Still trying to get over the Strokes? Well, brace yourself for the Vines. Only, instead of paying homage to the Velvet Underground and Television, these hard-rocking Australians have brewed up a frothy mix of grungy angst and Beatles-esque pop that has already caused British music magazine NME to dub them nothing less than "the future of rock."
Singer/guitarist Craig Nicholls, 24, met best mate/bassist Patrick Matthews when the two high schoolers were flipping burgers at a Sydney McDonald's seven years ago. They bonded over their love of the Beatles, the Kinks and Nirvana, and within a year began jamming with original drummer David Olliffe (who has since been replaced by former Kinks cover band member Hamish Rosser due to Olliffe's aversion to touring).
After trying out such monikers as Rishikesh and the Spastics, Nicholls decided that imitation was the sincerest form of flattery, so he picked a nice family name.
"I would hope he wouldn't sue me, because I sort of told him instead of asking him," said self-taught guitarist Nicholls of his pops, whose '60s garage band was called the Vynes. Luckily, the elder Nicholls gave Craig his blessing.
"I thought it sounded wholesome and natural, like something that wouldn't hurt you," Nicholls said with a laugh.
The group undertook the usual bar-band ritual of playing a mix of covers and, increasingly, their "dodgy" originals to unimpressed groups of a few dozen fans at local pubs. But as Nicholls' songs grew less dodgy, people started paying more attention and the group signed with the U.K.'s XL Recordings. Before long, the always-ready-to-anoint English press took notice, and the band's first release garnered a "single of the week" slot in the NME.
While recording their debut, Highly Evolved (July 16), at the famed Sunset Sound Factory in Los Angeles (Led Zeppelin, Rolling Stones), Capitol Records president Andy Slater got wind of the Vines' sound and quickly signed the band to a worldwide deal on his label. To Nicholls' surprise, the group, which also features rhythm guitarist Ryan Griffiths, went from fast food to the fast track to stardom before even breaking the 80-gig mark. In fact, their first-ever headlining show was this past February at a cramped Sydney pub called the Vic on the Park.
Nicholls, who is already intensely focused on writing the songs for the next album — which he said will likely feature more modern, electronic touches — has no problem with people harping on his band's sometimes eerily familiar sound. Such throat-shredding songs as the 90-second title track and the whisper-to-a-scream blast of punk fury "Outtathaway!" do more than just evoke the memory of late Nirvana leader Kurt Cobain.
"For a while that was the only band I was listening to," Nicholls said of the grunge godheads. "It would be impossible for that not to come through in any way.
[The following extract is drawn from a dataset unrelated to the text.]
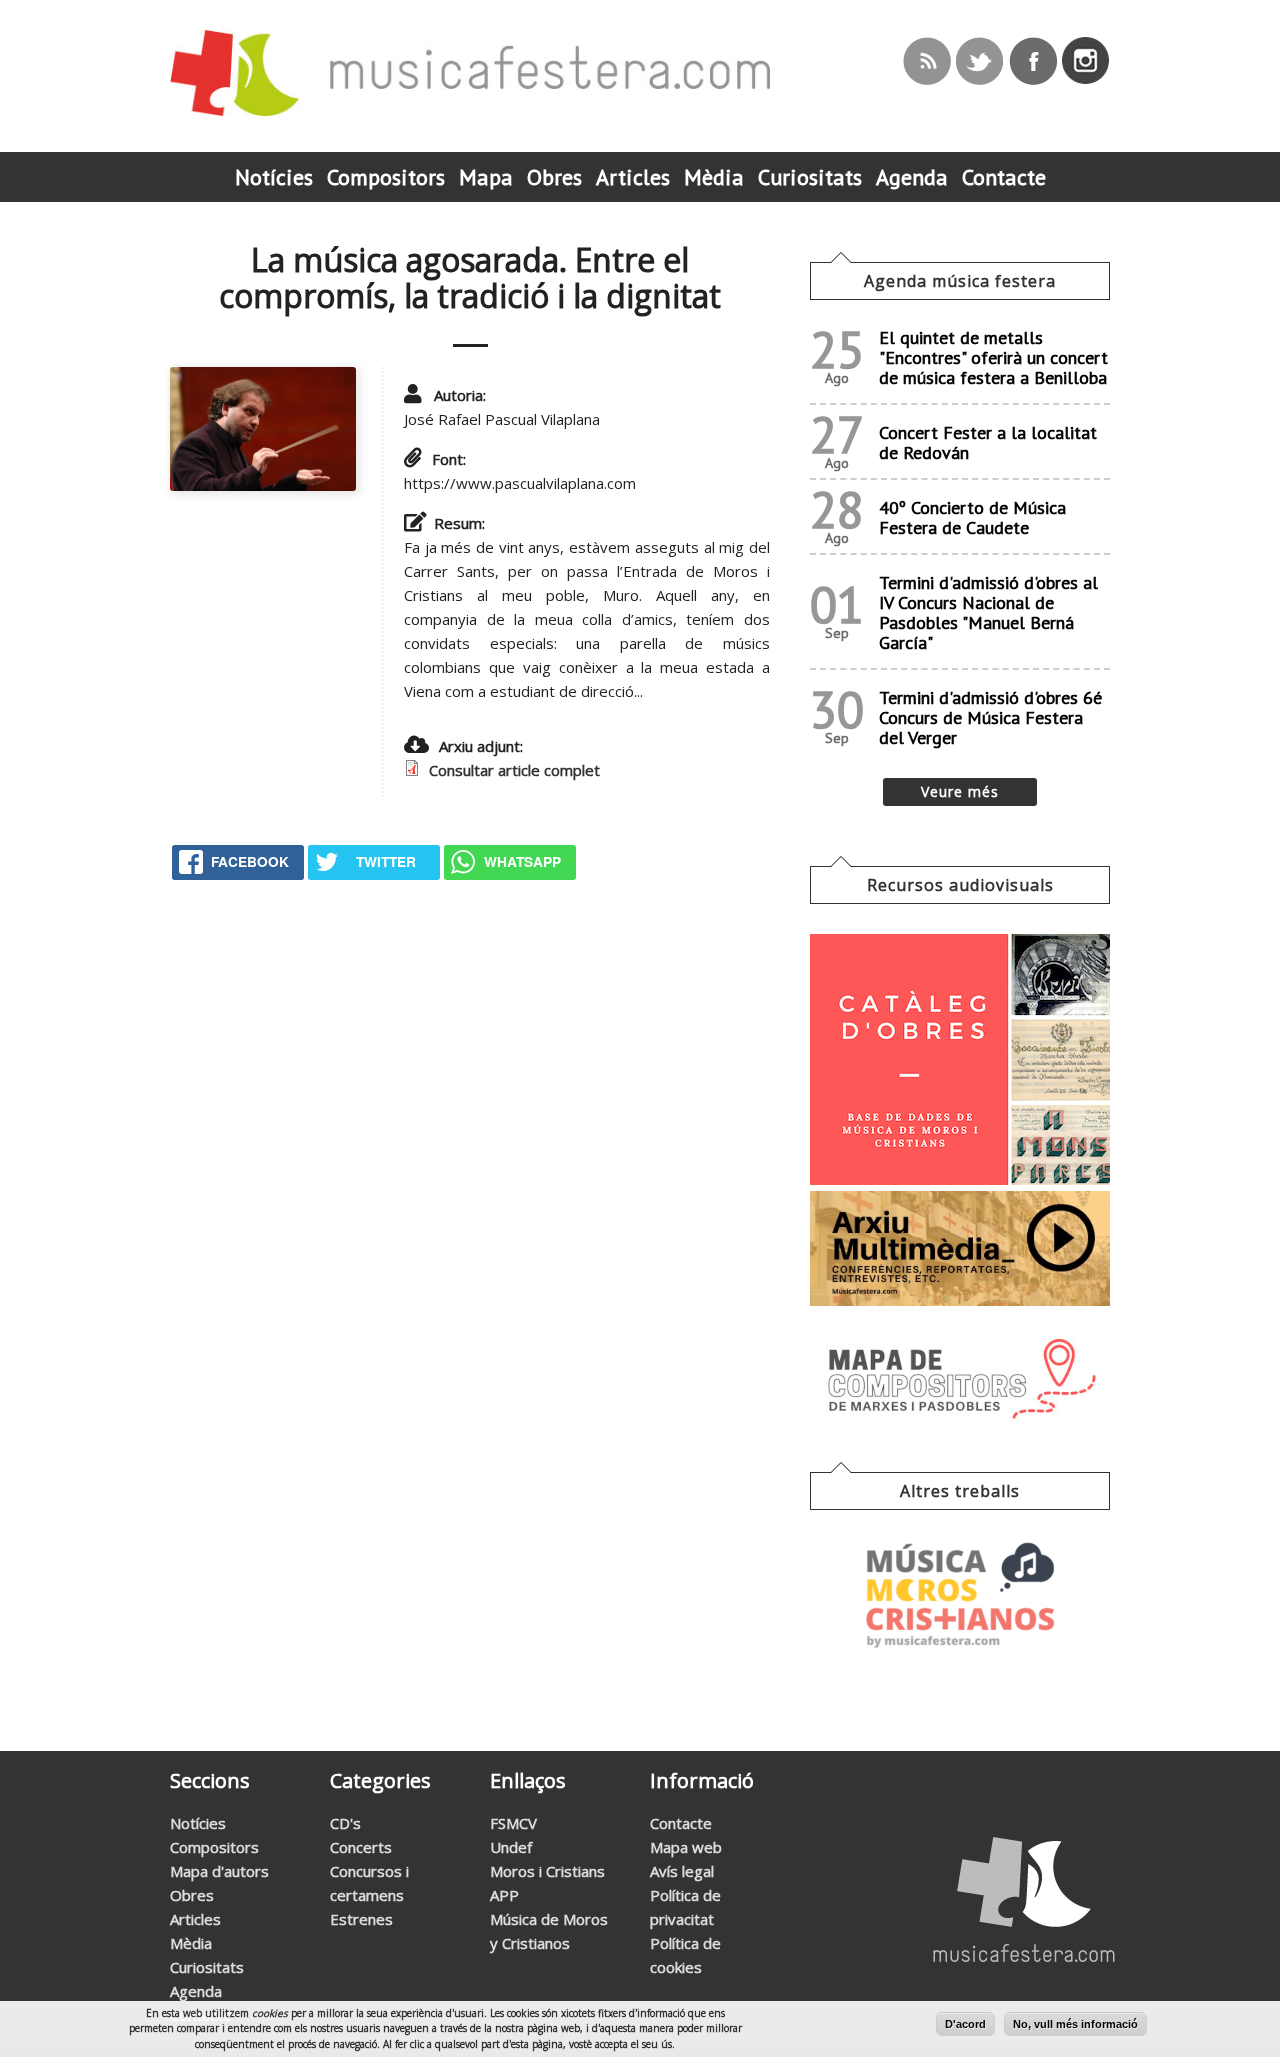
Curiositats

That's how we came to be in a band, we played a few different bands' songs and when we write our own, [they sound] a bit like that."
But, given the band's musical range, Nicholls has no worries that the Vines will suffer the same fate as fellow Aussies Silverchair, who were initially tagged as pale grunge imitators.
The dreamy ballad "Autumn Shade" tempers the chaotic hard rock stomp of the first single, "Get Free," with some sugary, multi-tracked vocals and lazy acoustic guitar.
"Factory" takes off in an entirely different direction, with a unique blend of two-tone ska and Kinks-ian working-class pop. Nicholls called it a "sarcastic character assassination" of a faceless factory drone, but also of himself, as he compares the labored writing of the song's second verse to assembly line-like drudgery.
Mix in the sludgy, psychedelic album-ending guitar epic "1969" and you have a thoroughly modern 12-song suite that pays homage without losing Nicholls' unique, multifaceted voice. Which is exactly what he intended.
"All the songs are like these little paintings to look at," Nicholls explained. "When we started out, all I wanted to do after making our first demo was to make a record. When I heard those first four songs, from that moment, I was obsessed [with making music]. And I wanted to make [the songs] as colorful as possible, so when it's angry, it's really angry. And when it's mellow, it's really mellow. Everything is exaggerated."
Having just played their first major American show at the Coachella festival, Nicholls said he didn't know much about the U.S. before they came, and he had no idea how the Vines might be received halfway across the world.
Although it freaked him out, one of the lessons he's learned should serve him well. "Sometimes, I can't see the real stars in Hollywood," he said.